There are two ways to significantly improve quality and confidence.

First, write the tests first, then force the agent not to declare the task complete until the tests pass.

The tests don’t even have to be part of the application’s formal test suite. A simple shell script with curl commands can be enough.

What matters is that this becomes a contract the agent has to satisfy.

That’s much stricter than a prompt, because a contract can’t be hand-waved away or interpreted creatively.

Second, use a loop with an LLM-as-a-judge.

Let one agent write code, documentation or a plan. Then let another agent review that work against the original instructions, and force the implementer to retry until the reviewer thinks it’s correct.

Swival makes both of these approaches trivial because they’re built in.

Before starting a task, you can give the agent a script that will act as a reviewer.

That reviewer can be another swival instance with a custom configuration.
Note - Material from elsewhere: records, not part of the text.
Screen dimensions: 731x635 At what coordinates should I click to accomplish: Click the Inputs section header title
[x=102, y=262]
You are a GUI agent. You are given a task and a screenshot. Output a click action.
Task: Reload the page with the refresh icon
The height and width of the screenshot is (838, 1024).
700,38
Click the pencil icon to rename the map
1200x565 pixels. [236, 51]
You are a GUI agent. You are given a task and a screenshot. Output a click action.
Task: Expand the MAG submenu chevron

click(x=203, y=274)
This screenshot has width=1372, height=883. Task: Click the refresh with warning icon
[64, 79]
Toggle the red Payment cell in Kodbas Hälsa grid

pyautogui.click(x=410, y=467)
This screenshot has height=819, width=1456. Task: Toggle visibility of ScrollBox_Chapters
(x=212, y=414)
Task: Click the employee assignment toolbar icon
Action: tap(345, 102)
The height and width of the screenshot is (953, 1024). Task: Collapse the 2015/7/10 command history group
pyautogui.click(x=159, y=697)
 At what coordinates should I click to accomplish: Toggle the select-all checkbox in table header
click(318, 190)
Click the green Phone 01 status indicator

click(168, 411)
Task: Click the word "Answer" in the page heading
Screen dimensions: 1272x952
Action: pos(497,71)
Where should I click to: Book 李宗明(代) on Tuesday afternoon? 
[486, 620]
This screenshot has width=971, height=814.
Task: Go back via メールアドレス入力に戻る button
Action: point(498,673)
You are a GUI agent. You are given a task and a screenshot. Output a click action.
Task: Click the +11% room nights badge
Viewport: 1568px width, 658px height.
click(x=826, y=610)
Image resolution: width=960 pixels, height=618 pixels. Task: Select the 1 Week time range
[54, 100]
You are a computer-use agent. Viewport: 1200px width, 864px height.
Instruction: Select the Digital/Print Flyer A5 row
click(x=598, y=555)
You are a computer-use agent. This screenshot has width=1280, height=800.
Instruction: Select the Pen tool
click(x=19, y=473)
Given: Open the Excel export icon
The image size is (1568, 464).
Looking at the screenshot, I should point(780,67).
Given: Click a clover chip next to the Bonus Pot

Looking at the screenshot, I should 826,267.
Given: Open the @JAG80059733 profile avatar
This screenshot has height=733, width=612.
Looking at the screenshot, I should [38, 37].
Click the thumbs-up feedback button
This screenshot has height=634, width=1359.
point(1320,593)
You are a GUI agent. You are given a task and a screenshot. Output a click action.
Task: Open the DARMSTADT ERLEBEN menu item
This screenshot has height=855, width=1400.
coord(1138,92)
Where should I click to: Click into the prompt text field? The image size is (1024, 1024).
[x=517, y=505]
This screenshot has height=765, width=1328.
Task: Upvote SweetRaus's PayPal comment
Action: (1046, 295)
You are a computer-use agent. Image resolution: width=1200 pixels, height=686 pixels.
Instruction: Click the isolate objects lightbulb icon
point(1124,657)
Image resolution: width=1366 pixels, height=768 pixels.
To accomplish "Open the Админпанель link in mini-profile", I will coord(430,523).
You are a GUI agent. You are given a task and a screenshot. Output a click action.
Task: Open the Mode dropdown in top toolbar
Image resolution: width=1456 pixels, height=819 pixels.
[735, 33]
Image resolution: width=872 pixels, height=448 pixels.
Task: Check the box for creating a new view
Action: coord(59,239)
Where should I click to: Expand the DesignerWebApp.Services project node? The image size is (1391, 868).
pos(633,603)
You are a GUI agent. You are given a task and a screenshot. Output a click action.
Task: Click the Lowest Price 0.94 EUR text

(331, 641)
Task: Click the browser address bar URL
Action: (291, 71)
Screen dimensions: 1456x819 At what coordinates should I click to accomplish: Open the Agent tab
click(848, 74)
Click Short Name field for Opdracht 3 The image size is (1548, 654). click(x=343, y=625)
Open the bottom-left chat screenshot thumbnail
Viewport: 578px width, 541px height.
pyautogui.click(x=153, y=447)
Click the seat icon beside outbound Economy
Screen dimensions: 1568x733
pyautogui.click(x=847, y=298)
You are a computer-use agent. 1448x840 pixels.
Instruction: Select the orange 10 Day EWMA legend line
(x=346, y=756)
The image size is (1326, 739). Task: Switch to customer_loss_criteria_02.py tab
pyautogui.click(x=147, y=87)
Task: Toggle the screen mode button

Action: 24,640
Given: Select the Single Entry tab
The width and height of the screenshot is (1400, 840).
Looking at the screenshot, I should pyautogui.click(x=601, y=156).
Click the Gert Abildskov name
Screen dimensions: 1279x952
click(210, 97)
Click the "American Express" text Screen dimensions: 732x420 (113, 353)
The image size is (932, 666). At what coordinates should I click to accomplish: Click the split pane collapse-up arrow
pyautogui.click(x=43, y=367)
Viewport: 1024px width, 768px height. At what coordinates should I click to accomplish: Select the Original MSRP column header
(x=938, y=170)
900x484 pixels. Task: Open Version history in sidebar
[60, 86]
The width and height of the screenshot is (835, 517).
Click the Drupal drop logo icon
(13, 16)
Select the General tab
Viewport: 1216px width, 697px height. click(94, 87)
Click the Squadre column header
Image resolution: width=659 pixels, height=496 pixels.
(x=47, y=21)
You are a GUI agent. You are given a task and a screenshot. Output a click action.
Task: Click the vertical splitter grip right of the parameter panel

Or, even more simply, you can start with --self-review, and tasks will be reviewed by the same instance and same model in a dedicated context.

There’s nothing else to wire together.

One of the most interesting things to watch is how bad the initial output of an LLM agent can be, especially for code, and how honest and picky a model can suddenly become when it’s reviewing its own output without realizing it.

After a couple of iterations, the code, plan or documentation is often far better than the first attempt.

This is also one of the main reasons I wrote a new agent at all.

I don’t want to use AI to generate a mountain of code just so I can brag about productivity if the result is unreliable, insecure and unmaintainable.

I wanted an agent that optimizes for quality rather than raw time savings.

It can be slow. It can be expensive. But I want the output to be something I can trust and deploy to production.

Long sessions shouldn’t make the agent dumber

Another thing I wanted was continuity.

I wanted an agent that remembers what I did before, and what it did before.

When I come back to the same project the next day, I want the agent to remember prior work without filling the live context with junk.

Swival does that in a way that feels much more natural than in other agents.

I also wanted it to stop making the same mistakes twice.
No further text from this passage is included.